Posted by: Lisa Hill | December 9, 2019

A Sister in My House (2018), by Linda Olsson

You can tell by the title that this novel is about estrangement.  A Sister in My House — not My Sister, and emphatically My House.  What sustains interest in the novel is whether there can be genuine reconciliation, or not.

Linda Olsson is a Swedish-born New Zealand author who lives in Auckland. She writes intense explorations of the human heart and I suspect that readers will either love her quiet reflective style or not, though it might depend on a reader’s mood at the time.  I very much admired The Kindness of Your Nature (2011) despite its melancholy tone (see my review) but was less enamoured of Let Me Sing You Gentle Songs (2005) which was a best-seller in New Zealand and published in 25 countries.  I think that might have been because I listened to it as an audio book en route to work back in 2014, and it might perhaps have been a different experience if I had read it as print, and in the peaceful environment of my home, lingered over the prose.

Which is how I read A Sister in My House, and it is a beautiful book.  Maria is a very private person, protecting herself from much in the way of contact with other people after the loss of the love of her life.  She has found refuge in a house she rents in a small Spanish village.  It was where they had the first moments of real happiness in her lonely life, and now, damaged—perhaps irrevocably—by traumatic loss and feeling no hope that she can ever be happy again, she doesn’t want to share the house or her memories with anyone.

It was when Maria was enjoying her brief happiness that a chance meeting with her long-estranged sister Emma led her to issue a casual invitation for her to visit. She regretted it almost immediately, and was relieved when nothing came of it.  But two years later Emma makes contact, and asks if she might come.  Maria is distraught.  She is mired in grief, and can’t cope even with the cleaner’s innocuous question about which bedroom to make up for her sister.

• **REQUIREMENTS**
1 – Say whether each statement agrees with the review of A Sister in My House, answering yes or no and quoting the words of the review that decide it: (a) Linda Olsson lives in Auckland. (b) The reviewer read Let Me Sing You Gentle Songs in print at home. (c) Maria rents a house in a small Spanish village.
2 – Continue the review of A Sister in My House, starting after its last sentence.
The material that comes after this point has no connection to the book review.

• **DATA RECORDS**
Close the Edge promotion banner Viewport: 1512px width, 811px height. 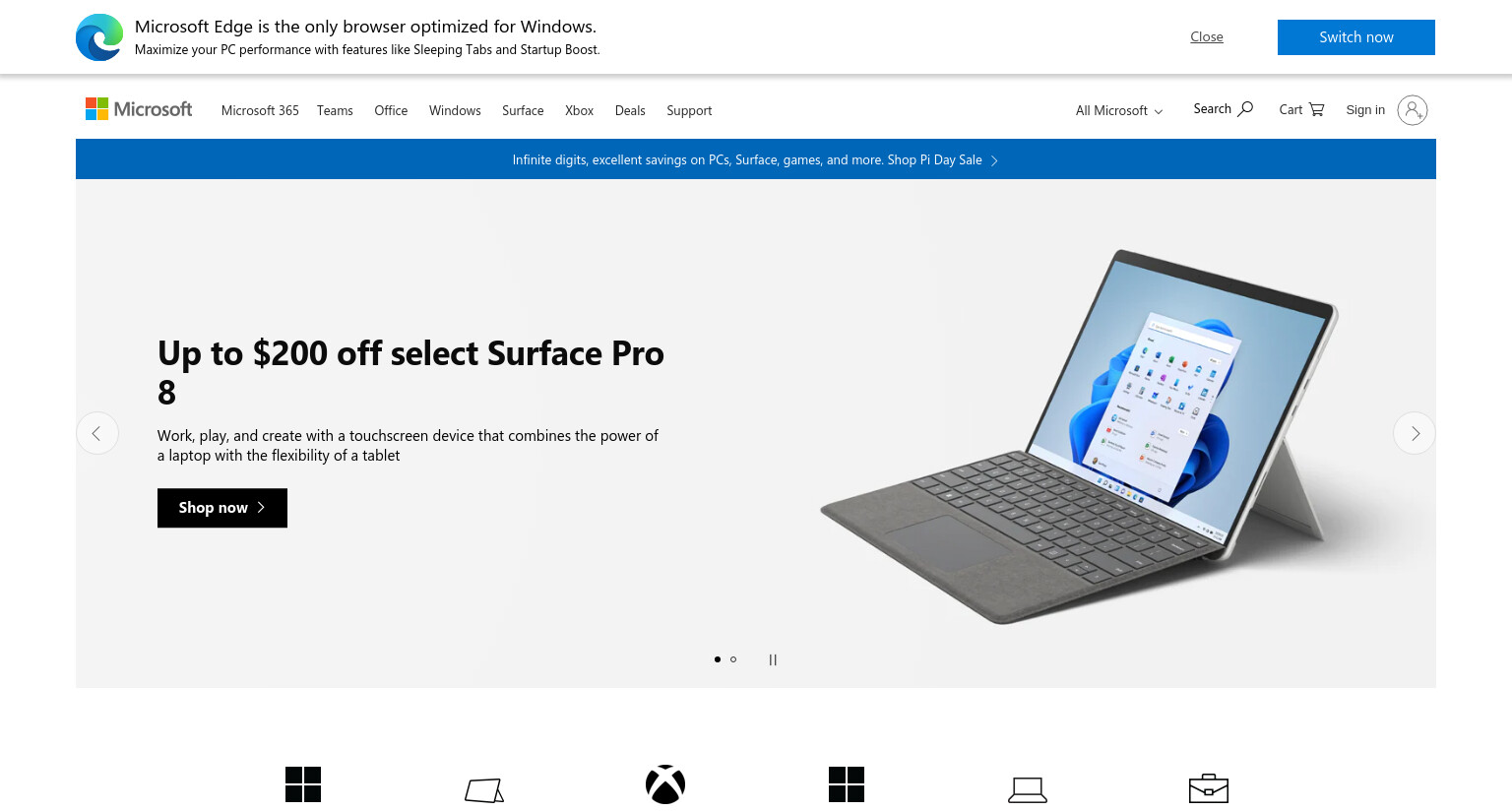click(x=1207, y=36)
---
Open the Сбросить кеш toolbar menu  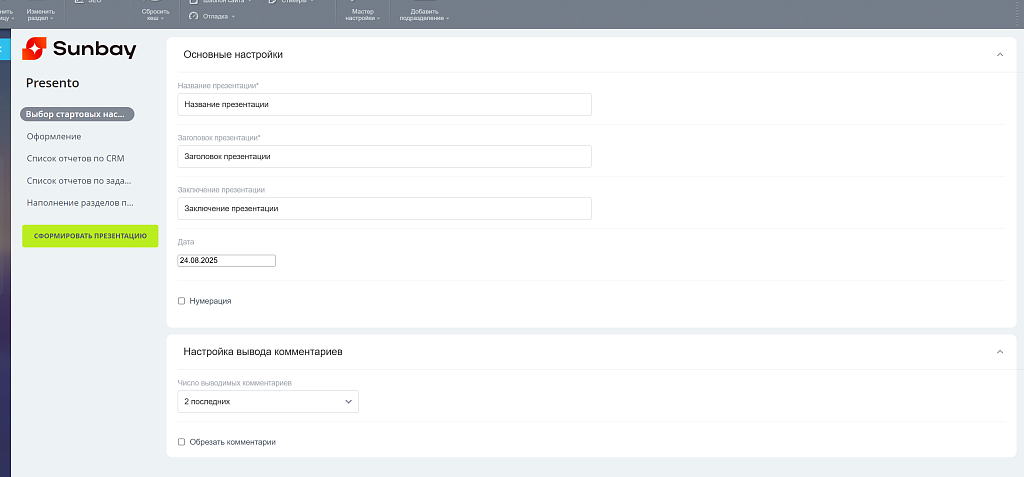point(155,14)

• **TASK-BY-TASK OUTPUTS**
1 –
(a) Yes: "a Swedish-born New Zealand author who lives in Auckland"
(b) No: "I listened to it as an audio book en route to work back in 2014"
(c) Yes: "She has found refuge in a house she rents in a small Spanish village."

2 –
… the words struck me as I had swallowed something hot and heavy.  And once ingested, they came to rest somewhere deep inside me, burning.  The realisation that when evening arrived, my sister would be here.  Would sleep in one of the beds.  Occupy one of the rooms.  Invade the space I considered mine.  And affect the atmosphere.  Not because of some intention on her part.  No, it was me.  I was the problem.  What I consider mine has always felt so very… I am not sure how to describe it.  Fragile perhaps.  So exposed and vulnerable.  In every way.  I am unable to share anything that truly means something to me.  And when circumstances force me to, all I want to do is walk away.   Leave everything behind.  It is forever ruined for me. (p.13-14)

But when Emma arrives, it is clear that all is not well with her either, and these two, estranged for so many years, edge delicately around each other to avoid explaining for as long as possible.  Neither is mean or spiteful, they simply don’t know how to talk to each other, or to reveal their private pain. Alienated as they are, they share the loss of another sister in childhood, and it becomes clear that negotiating their memories of that traumatic day is the key to some kind of tentative resolution.

Mistakes are made, and more misunderstandings accrue, and though it’s all very quiet and civilised, the tension accumulates.  For such a gentle exploration of human dynamics, this book holds out the possibility of redemption beyond each page almost like a psychological thriller.

I haven’t read Sonata for Miriam (2009), or The Blackbird Sings at Dusk (2016) but they have (according to Wikipedia) also been international successes, so I’m hoping they also turn up at my library one day.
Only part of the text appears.